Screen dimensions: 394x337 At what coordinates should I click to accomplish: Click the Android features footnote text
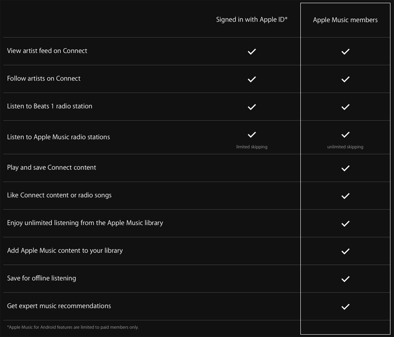coord(73,327)
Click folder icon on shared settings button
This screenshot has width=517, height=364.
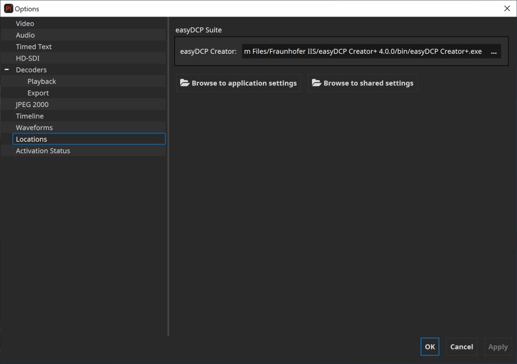pos(316,83)
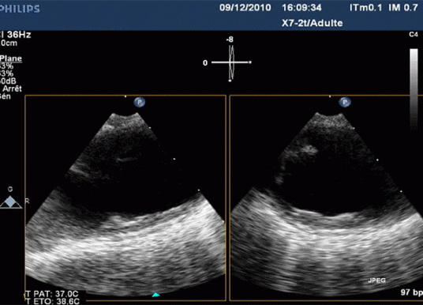The height and width of the screenshot is (305, 423).
Task: Select the biplane angle crosshair indicator
Action: [x=230, y=62]
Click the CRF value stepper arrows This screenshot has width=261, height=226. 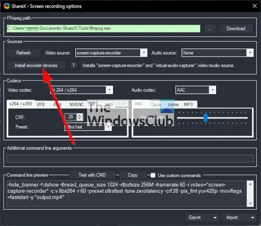79,117
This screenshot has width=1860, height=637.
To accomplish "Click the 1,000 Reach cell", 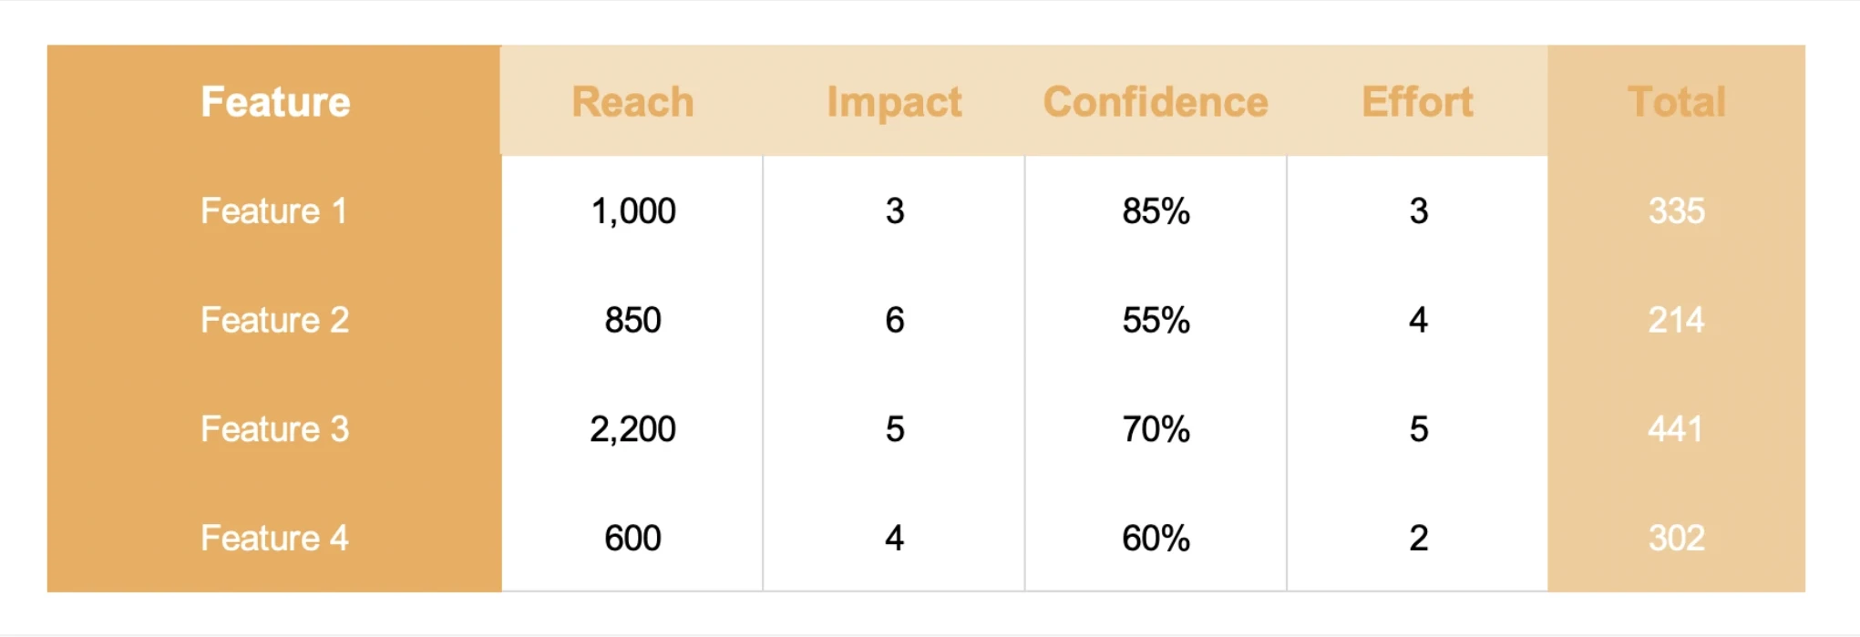I will 633,211.
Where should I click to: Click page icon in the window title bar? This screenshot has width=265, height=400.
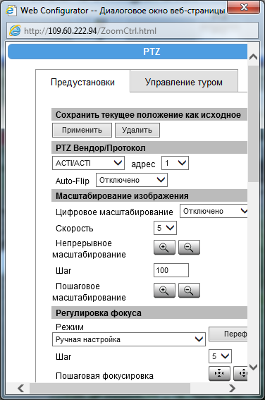coord(11,11)
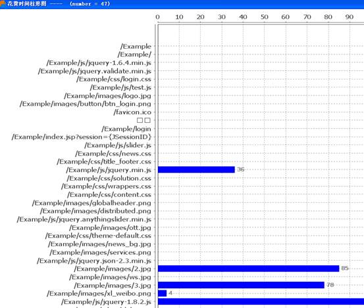
Task: Click the /Example/images/logo.jpg label
Action: pyautogui.click(x=108, y=96)
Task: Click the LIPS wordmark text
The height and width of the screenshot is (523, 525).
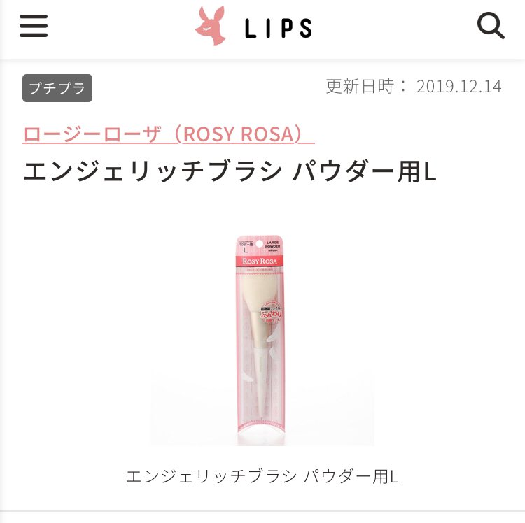Action: click(279, 28)
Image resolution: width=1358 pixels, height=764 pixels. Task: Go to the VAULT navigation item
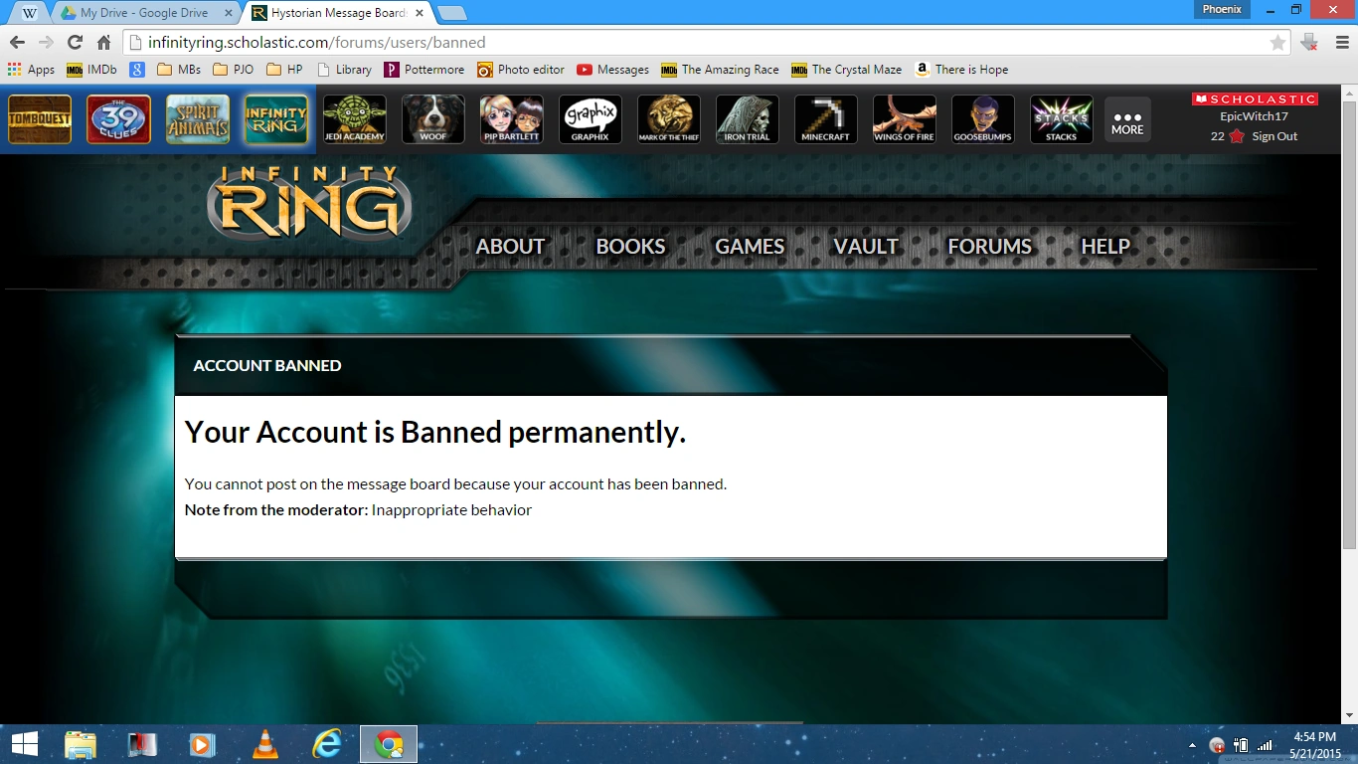(865, 247)
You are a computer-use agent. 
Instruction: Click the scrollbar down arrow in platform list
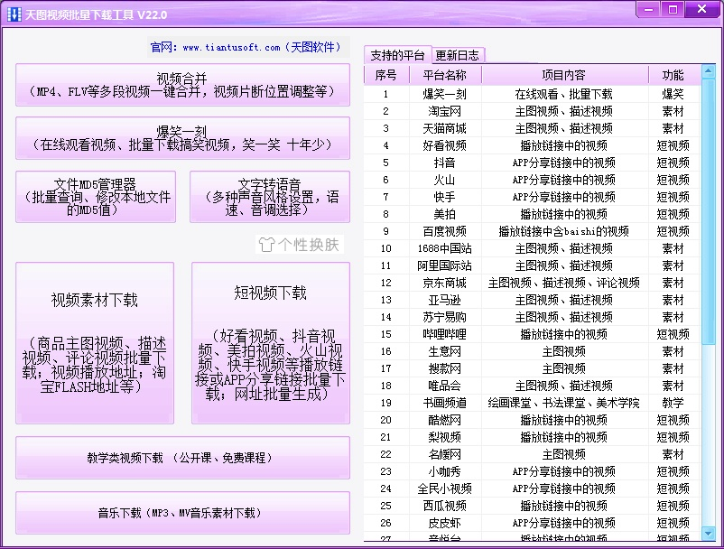pyautogui.click(x=708, y=534)
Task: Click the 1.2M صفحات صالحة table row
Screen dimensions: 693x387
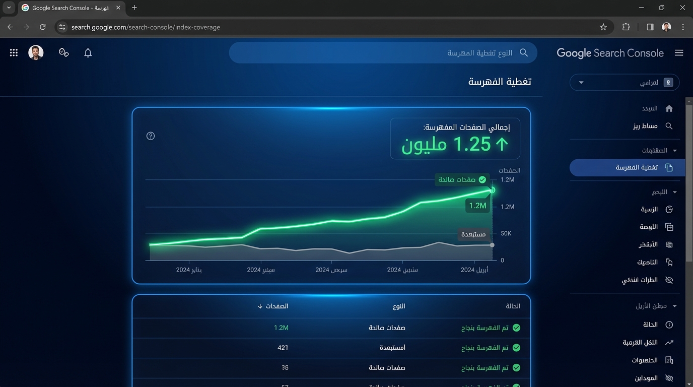Action: (331, 328)
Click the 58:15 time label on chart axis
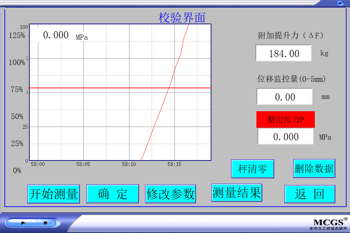The width and height of the screenshot is (350, 233). (x=174, y=164)
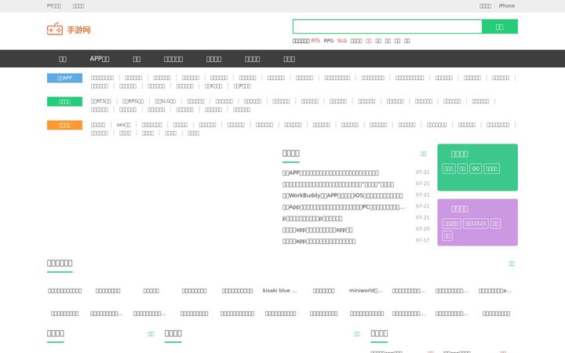
Task: Focus the green-bordered search input field
Action: pos(388,27)
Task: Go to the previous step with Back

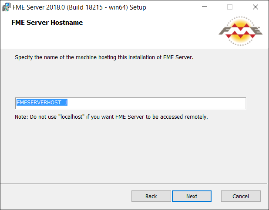Action: coord(151,196)
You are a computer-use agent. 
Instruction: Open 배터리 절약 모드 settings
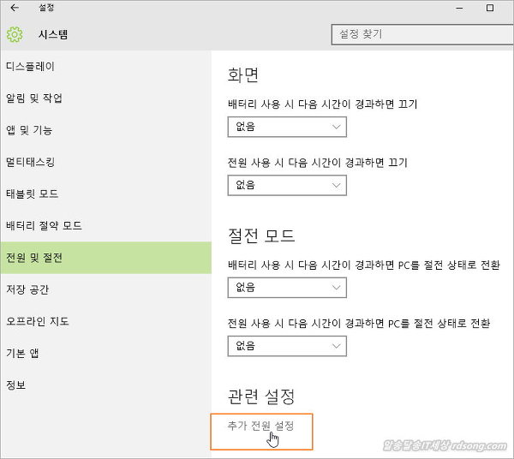(44, 226)
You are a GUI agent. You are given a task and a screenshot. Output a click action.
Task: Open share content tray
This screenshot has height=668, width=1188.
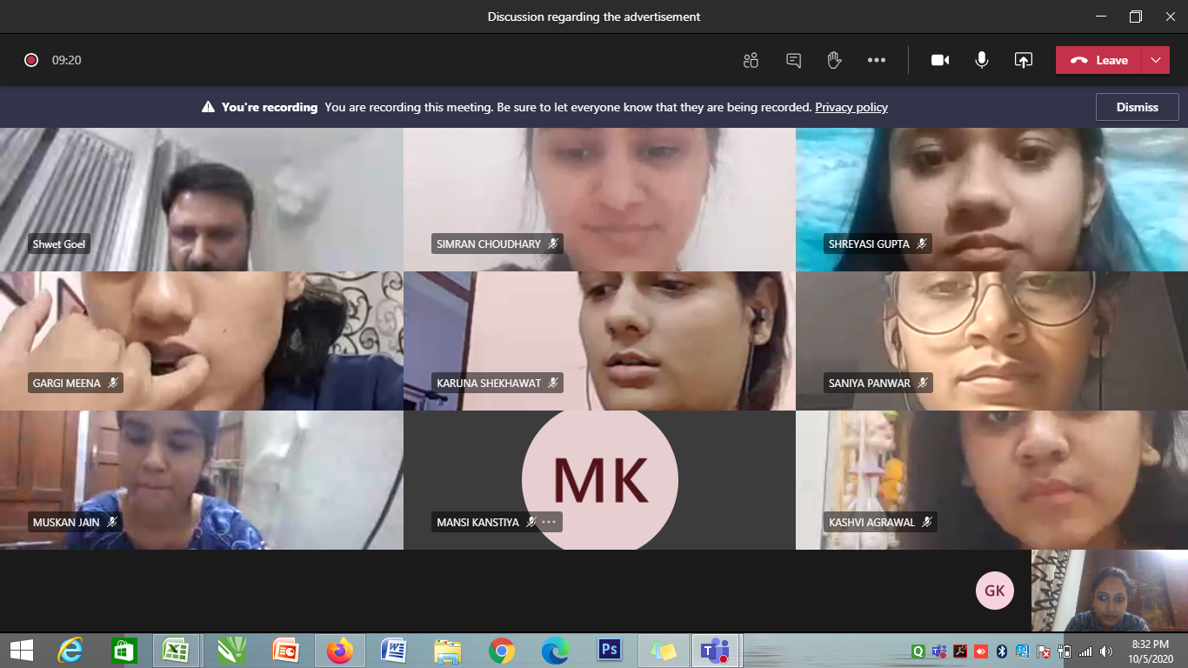click(x=1024, y=60)
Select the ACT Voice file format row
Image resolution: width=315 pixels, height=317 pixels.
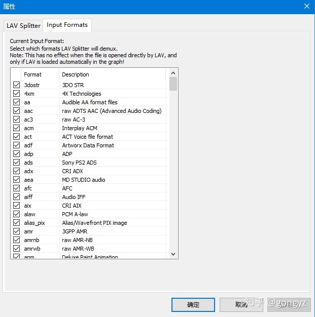coord(87,137)
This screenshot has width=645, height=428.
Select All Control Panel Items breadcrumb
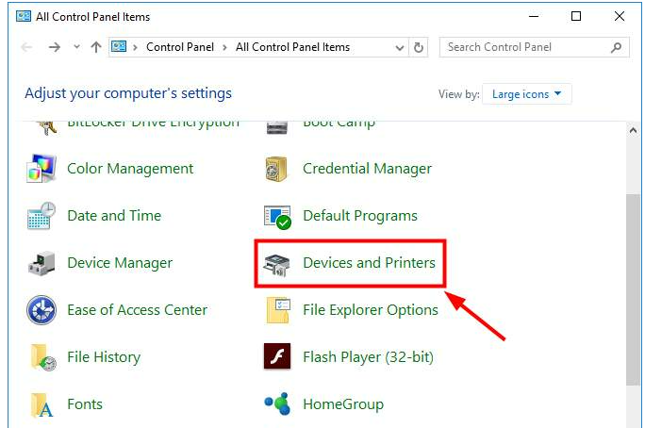coord(292,47)
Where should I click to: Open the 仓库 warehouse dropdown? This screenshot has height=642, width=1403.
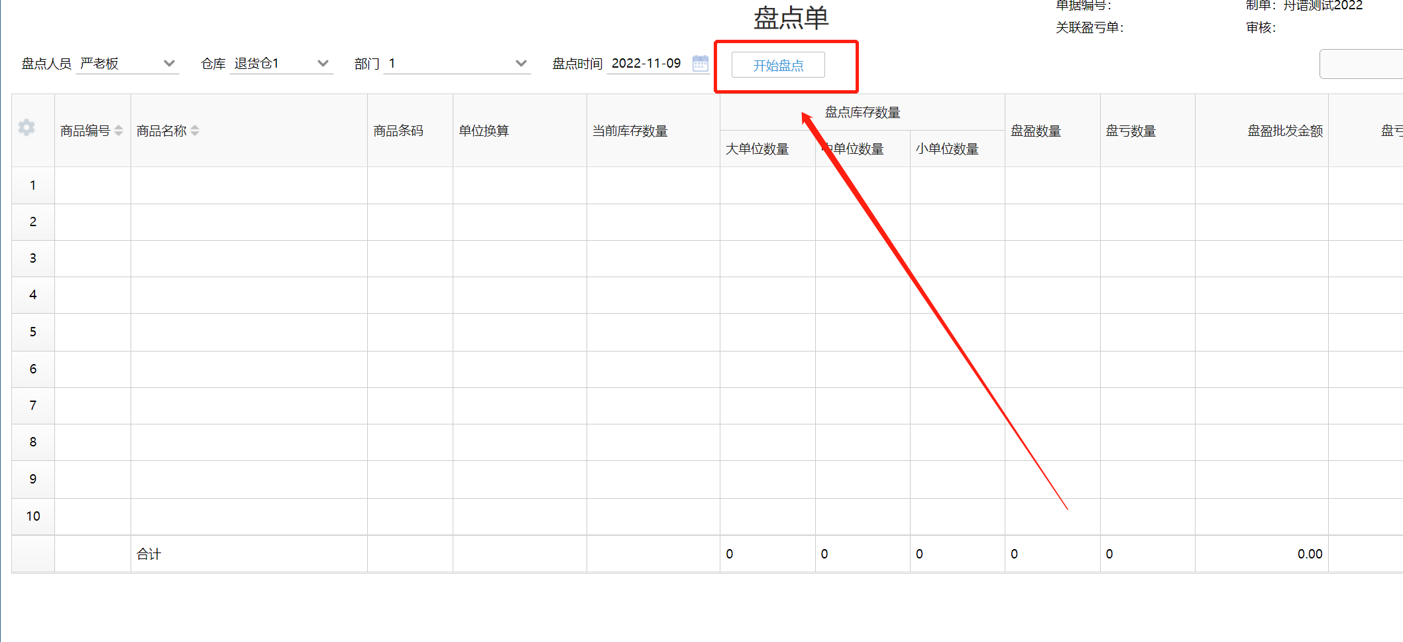coord(323,64)
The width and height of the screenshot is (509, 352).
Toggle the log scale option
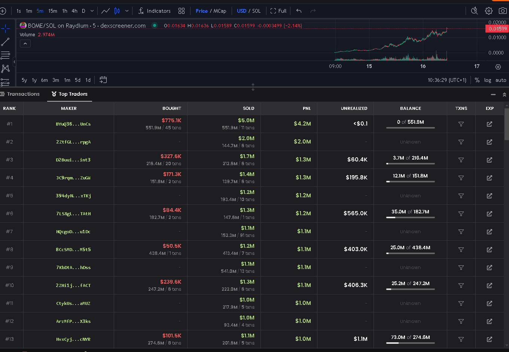[x=488, y=80]
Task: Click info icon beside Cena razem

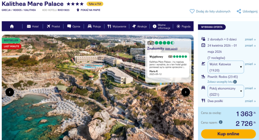Action: (x=221, y=122)
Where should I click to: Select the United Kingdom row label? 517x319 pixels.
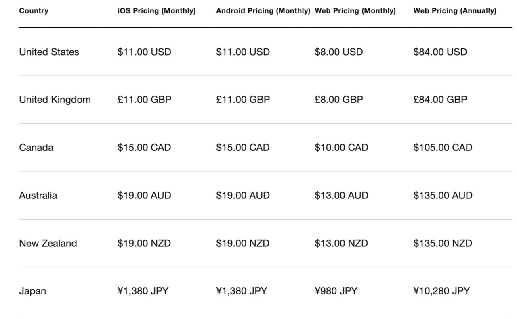pos(55,100)
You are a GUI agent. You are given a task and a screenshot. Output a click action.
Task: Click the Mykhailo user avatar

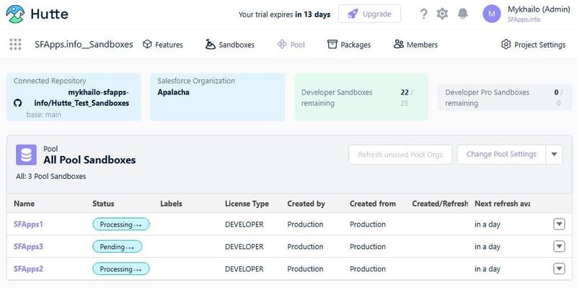pos(492,14)
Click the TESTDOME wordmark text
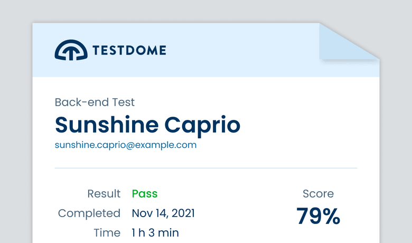Viewport: 412px width, 243px height. (x=129, y=51)
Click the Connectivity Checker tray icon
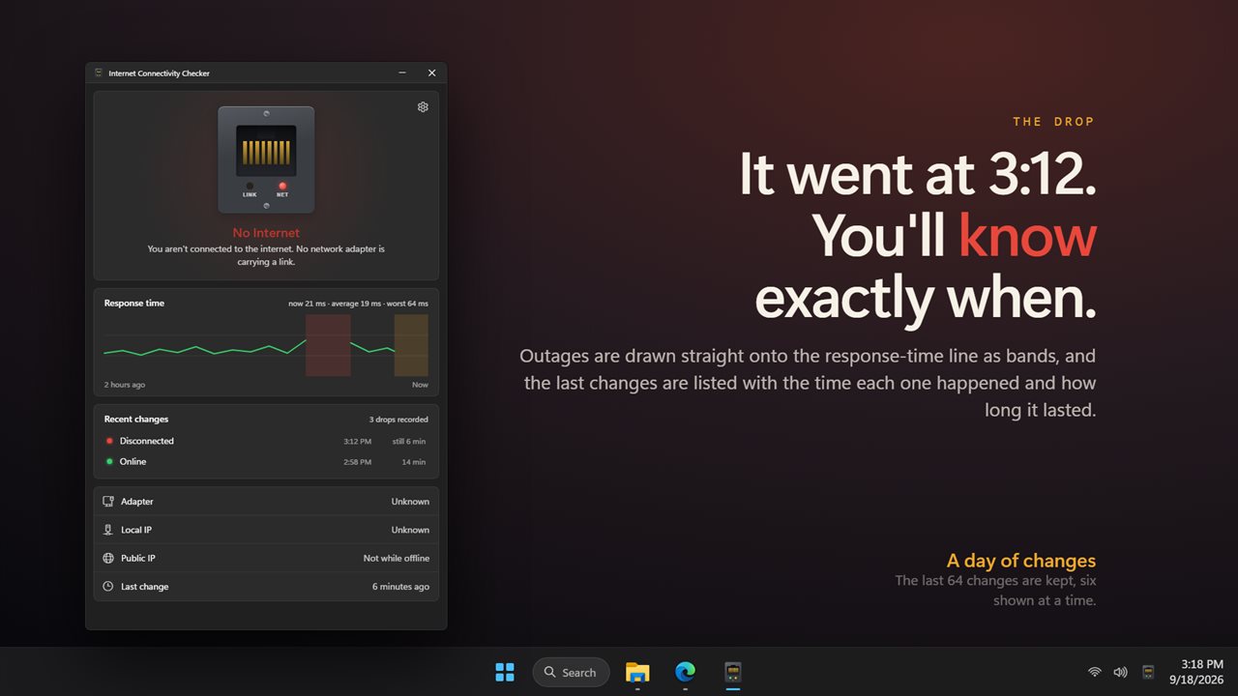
□ □ □ □
All lines from the one holding "Task: Click info icon beside Cena razem" through the last line of the records need to be copied exactly, both ends included, and the pictures left behind.

#### SOLUTION FOR THIS TASK
Task: Click info icon beside Cena razem

Action: (x=221, y=122)
Where should I click to: Select the United Kingdom row label? 517x319 pixels.
pos(55,100)
You are a GUI agent. You are given a task and a screenshot. Output a click action.
Task: Click the Mykhailo user avatar

pos(492,14)
Click the TESTDOME wordmark text
Viewport: 412px width, 243px height. (x=129, y=51)
Click the Connectivity Checker tray icon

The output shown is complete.